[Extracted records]
- Opening Delimiter -
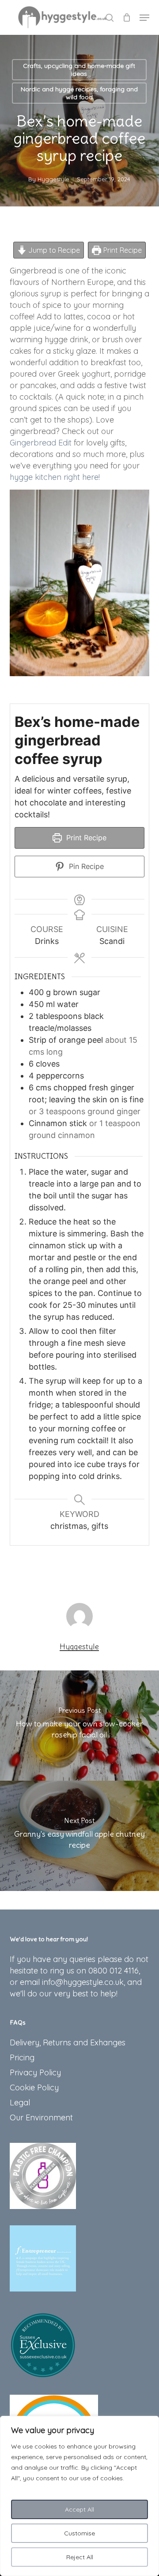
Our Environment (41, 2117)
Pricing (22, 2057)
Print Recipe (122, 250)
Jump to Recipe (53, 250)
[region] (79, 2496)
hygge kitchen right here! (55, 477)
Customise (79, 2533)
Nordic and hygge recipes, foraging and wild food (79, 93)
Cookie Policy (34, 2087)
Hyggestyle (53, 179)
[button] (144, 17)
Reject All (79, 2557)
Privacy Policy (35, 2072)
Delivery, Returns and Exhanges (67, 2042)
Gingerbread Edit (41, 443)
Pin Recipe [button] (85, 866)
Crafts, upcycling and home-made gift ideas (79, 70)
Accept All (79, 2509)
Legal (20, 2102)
- Closing Delimiter -
◆ Exercise details:
From the entries above, write out every line without a single change, skipping the images.

◆ Result:
Our Environment (41, 2117)
Pricing (22, 2057)
Print Recipe (122, 250)
Jump to Recipe (53, 250)
[region] (79, 2496)
hygge kitchen right here! (55, 477)
Customise (79, 2533)
Nordic and hygge recipes, foraging and wild food (79, 93)
Cookie Policy (34, 2087)
Hyggestyle (53, 179)
[button] (144, 17)
Reject All (79, 2557)
Privacy Policy (35, 2072)
Delivery, Returns and Exhanges (67, 2042)
Gingerbread Edit (41, 443)
Pin Recipe [button] (85, 866)
Crafts, upcycling and home-made gift ideas (79, 70)
Accept All (79, 2509)
Legal (20, 2102)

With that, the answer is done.